Il lavoro subordinato è stato riconosciuto dalla legge 92/2012, salvo radicali cambiamenti, come la forma comune dei rapporti di lavoro. Il lavoro autonomo, peraltro, risulta imbrigliato nei numerosi e – talvolta – inconcludenti limiti al suo utilizzo (si veda anche l'articolo al piede della pagina).
L'elemento distintivo
Il principio di diritto che emerge dalle numerose sentenze sul tema è che l'elemento che contraddistingue il rapporto di lavoro subordinato rispetto al lavoro autonomo, assumendo la funzione di parametro normativo di individuazione della natura subordinata del rapporto, è l'assoggettamento del lavoratore al potere direttivo e disciplinare del datore di lavoro, con conseguente limitazione della sua autonomia e inserimento nell'organizzazione aziendale.
Quindi, come si legge nella sentenza della Cassazione 1569 del 2 gennaio 2013, altri elementi, come l'assenza di rischio, la continuità della prestazione, l'osservanza di un orario e la forma della retribuzione assumono natura meramente sussidiaria e non decisiva. Il caso trattato in questa sentenza riguardava il riconoscimento di un lavoro subordinato tra un'istruttrice di ginnastica aerobica e una associazione sportiva. In particolare, la Corte ha accolto il ricorso dell'associazione, poiché il giudice del merito aveva valutato unicamente l'inserimento organico della lavoratrice nell'organizzazione aziendale, omettendo valutazioni sull'esercizio dell'effettivo potere direttivo e disciplinare.

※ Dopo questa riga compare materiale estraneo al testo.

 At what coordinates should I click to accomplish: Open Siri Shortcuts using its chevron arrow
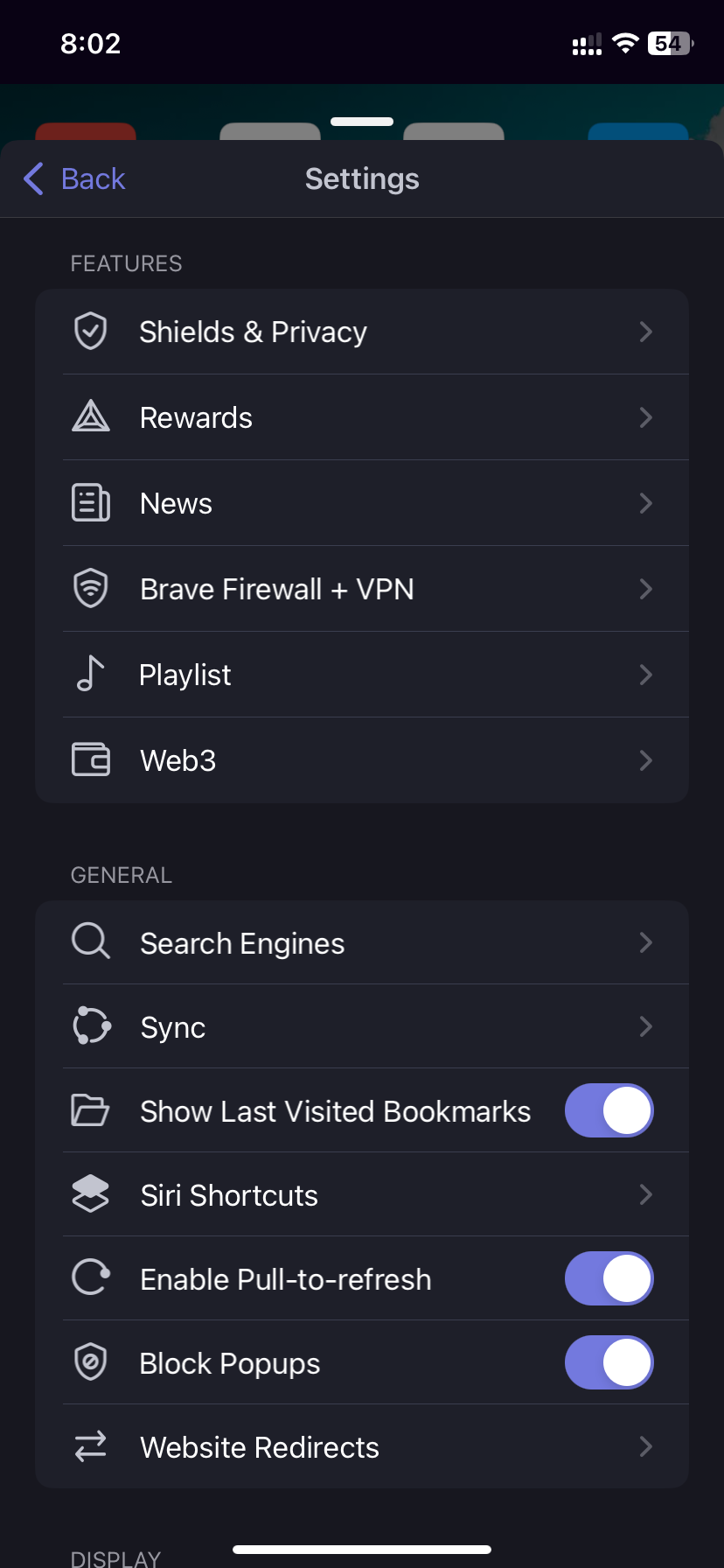click(x=645, y=1194)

Nel caso affrontato dalla Cassazione con la sentenza n. 2931/2013, invece, la Corte territoriale, accogliendo il ricorso del lavoratore, afferma che la qualificazione della collaborazione coordinata e continuativa si può desumere da una serie di elementi: la redazione dell'inventario, la consegna dei libri contabili, la delega all'incasso e al prelievo sul conto aziendale, la scelta del sostituto in caso di assenza. La Cassazione ribalta, tuttavia, la pronuncia, sostenendo che l'esame del giudice del merito deve focalizzarsi sull'assoggettamento del lavoratore al potere direttivo e disciplinare del datore di lavoro. Questo assoggettamento, prosegue la Corte, deve essere concretamente apprezzato in relazione alla specificità dell'incarico conferito e al modo della sua attuazione.